After national security, a strong economy is the top priority for any democratically-elected government. Sustainable growth and low inflation don’t just look good in Budget red books, they materially improve the lives of citizens. But in absolute and relative terms, Britain is falling behind.

Take a basic necessity such as food. Data provided by Kantar shows that grocery inflation is running at 16.7 per cent, nearly double the official inflation rate and adding an additional £800 to annual shopping bills.

These figures come as the International Monetary Fund warns that UK GDP is set to shrink by 0.6 per cent this year, making us the worst performing advanced economy in the world — worse than sanctions-hit Russia. Brexit too is an impediment, diluting the UK’s trade intensity, exacerbating the labour shortage and making it harder for business to invest. And all the while, the Prime Minister is forced to fight the impression that his Government is distracted — by allegations of financial misconduct and bullying involving senior Cabinet ministers.

Britons have already suffered a decade and a half of stagnating living standards and there is further pain to come: the Resolution Foundation think-tank projects that typical incomes will be below their real-terms pre-pandemic level even in 2028. The Government needs to foster the conditions for long-term, sustainable growth and give people hope that things are going to get better.

‘Begret’ is taking hold

On the third anniversary of the UK’s exit from the EU, it is clear that the promises of the Leave campaign have been exposed as empty. Where are the sunlit uplands, that trade deal with the US and that £350 million a day for the NHS?

And more is to come. Because Brexit is a slow puncture, denuding Britain of its economic competitiveness, meaning we miss out on the global investment that drives productivity and the growth sectors of the 21st century. Unsurprisingly, ‘Begret’ — regret at having left the EU — is on the rise. Though that is not necessarily to be confused with a groundswell of support for rejoining, not least because no mainstream political party is likely to make such an offer any time soon.

Treasure in our midst

Proof that there’s treasure under our feet if we only know where to look comes from the British Museum, which has just launched its latest Treasure Annual Report.

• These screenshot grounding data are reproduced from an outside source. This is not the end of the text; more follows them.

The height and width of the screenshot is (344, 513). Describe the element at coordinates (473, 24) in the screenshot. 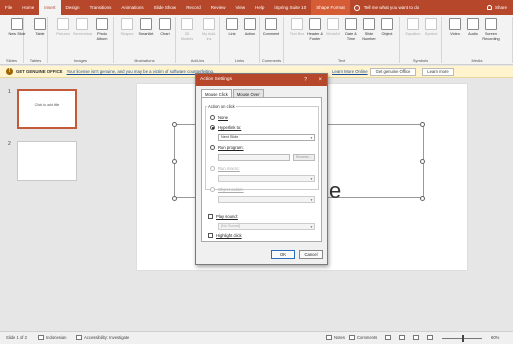

I see `audio-icon` at that location.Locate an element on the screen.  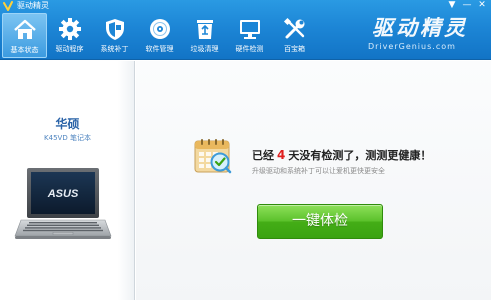
main-nav: 基本状态 驱动程序 系统补丁 软件管理 垃圾清理 硬件检测 百宝箱 is located at coordinates (160, 36). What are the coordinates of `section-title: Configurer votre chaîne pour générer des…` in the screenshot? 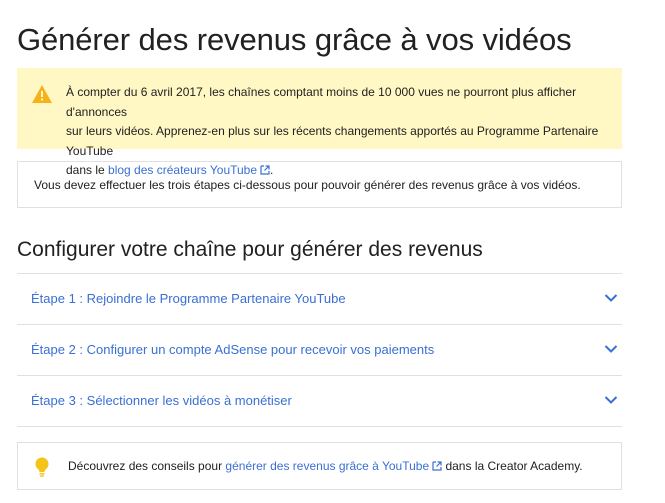 It's located at (250, 250).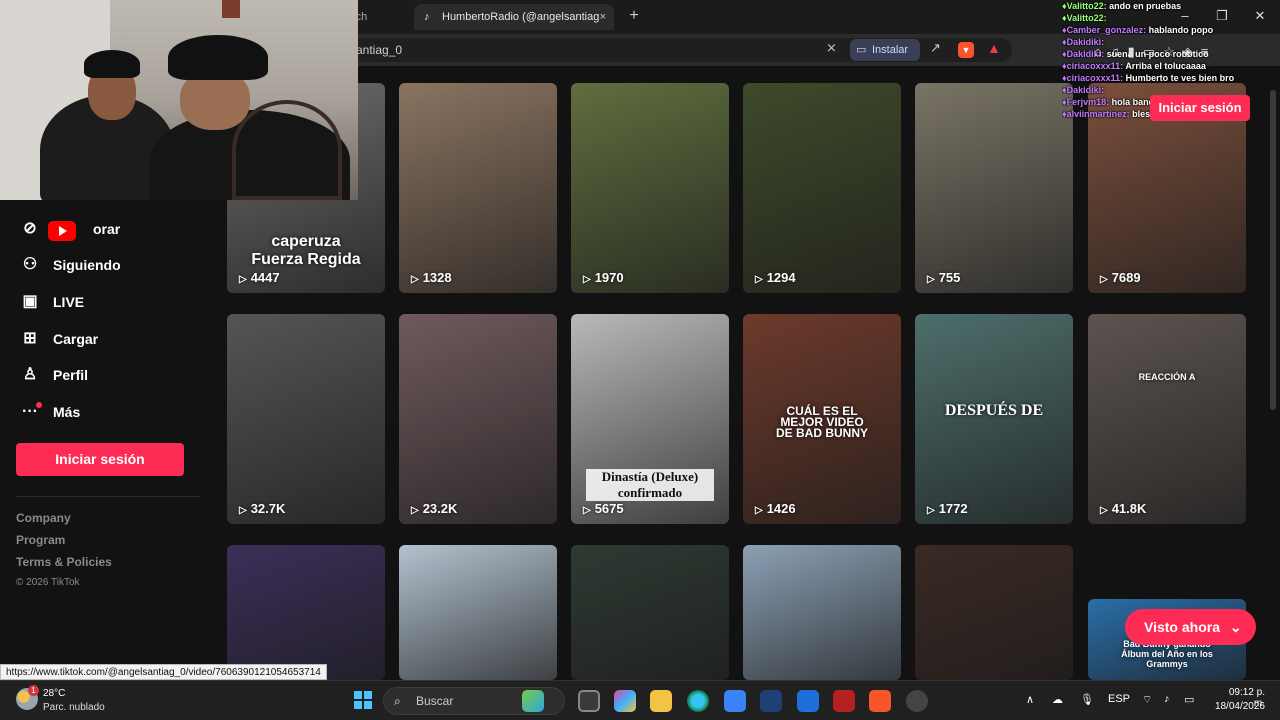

There were over 1,000 finds last year —objects made of precious metal and more than 300 years old — with a pendant marking Henry VIII’s marriage to Catherine of Aragon the most captivating. Metal detectorists, if they work responsibly — like the mudlarks on the Thames who constantly dig up fascinating pieces, do great work.

London may not equal Rome for spectacular finds (a Hercules statue has just been found there), but the past is waiting here too to be unearthed. We salute amateur archaeologists.